▶ **Your task**: Work out how many lines of the listing below hold the word "computer", and give that number only.

▶ **Data shown**:
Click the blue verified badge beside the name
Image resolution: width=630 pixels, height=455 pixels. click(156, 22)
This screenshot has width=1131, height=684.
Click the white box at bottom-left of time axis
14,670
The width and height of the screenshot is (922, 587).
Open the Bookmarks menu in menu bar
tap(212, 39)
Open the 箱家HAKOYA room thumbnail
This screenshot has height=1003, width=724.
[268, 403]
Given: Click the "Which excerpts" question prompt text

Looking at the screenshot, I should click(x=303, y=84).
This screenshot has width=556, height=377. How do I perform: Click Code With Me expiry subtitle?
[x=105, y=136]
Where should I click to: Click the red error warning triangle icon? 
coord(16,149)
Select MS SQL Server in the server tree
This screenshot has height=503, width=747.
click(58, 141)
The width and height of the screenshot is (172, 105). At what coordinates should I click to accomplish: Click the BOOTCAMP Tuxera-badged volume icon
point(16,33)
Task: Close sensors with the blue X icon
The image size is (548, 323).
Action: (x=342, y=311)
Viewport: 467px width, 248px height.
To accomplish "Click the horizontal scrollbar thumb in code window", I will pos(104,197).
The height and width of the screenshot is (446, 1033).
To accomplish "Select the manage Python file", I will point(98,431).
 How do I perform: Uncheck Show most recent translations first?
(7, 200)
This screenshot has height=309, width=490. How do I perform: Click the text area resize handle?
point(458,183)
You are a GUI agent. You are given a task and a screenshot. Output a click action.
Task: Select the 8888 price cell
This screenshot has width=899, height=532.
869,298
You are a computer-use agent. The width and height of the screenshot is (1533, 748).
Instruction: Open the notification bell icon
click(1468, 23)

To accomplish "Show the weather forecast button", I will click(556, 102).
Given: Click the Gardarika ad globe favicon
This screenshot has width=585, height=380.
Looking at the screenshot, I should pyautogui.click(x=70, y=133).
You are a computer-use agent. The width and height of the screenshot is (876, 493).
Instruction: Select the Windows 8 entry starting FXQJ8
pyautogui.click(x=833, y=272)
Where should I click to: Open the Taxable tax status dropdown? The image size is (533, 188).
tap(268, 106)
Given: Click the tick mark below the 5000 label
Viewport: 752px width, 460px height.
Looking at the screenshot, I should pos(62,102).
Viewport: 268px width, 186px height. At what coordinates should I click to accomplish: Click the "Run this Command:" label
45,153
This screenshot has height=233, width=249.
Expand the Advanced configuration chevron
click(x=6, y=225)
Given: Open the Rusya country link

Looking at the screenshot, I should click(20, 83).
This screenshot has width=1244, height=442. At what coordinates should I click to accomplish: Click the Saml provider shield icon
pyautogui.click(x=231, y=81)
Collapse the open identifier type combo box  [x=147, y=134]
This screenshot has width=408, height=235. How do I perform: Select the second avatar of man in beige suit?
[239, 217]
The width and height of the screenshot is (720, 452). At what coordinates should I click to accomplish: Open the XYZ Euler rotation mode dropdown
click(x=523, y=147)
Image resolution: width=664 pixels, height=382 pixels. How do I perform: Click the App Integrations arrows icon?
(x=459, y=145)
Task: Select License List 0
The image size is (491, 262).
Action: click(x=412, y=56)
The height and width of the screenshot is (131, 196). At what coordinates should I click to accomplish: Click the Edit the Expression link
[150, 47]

▶ **Completed task**: 2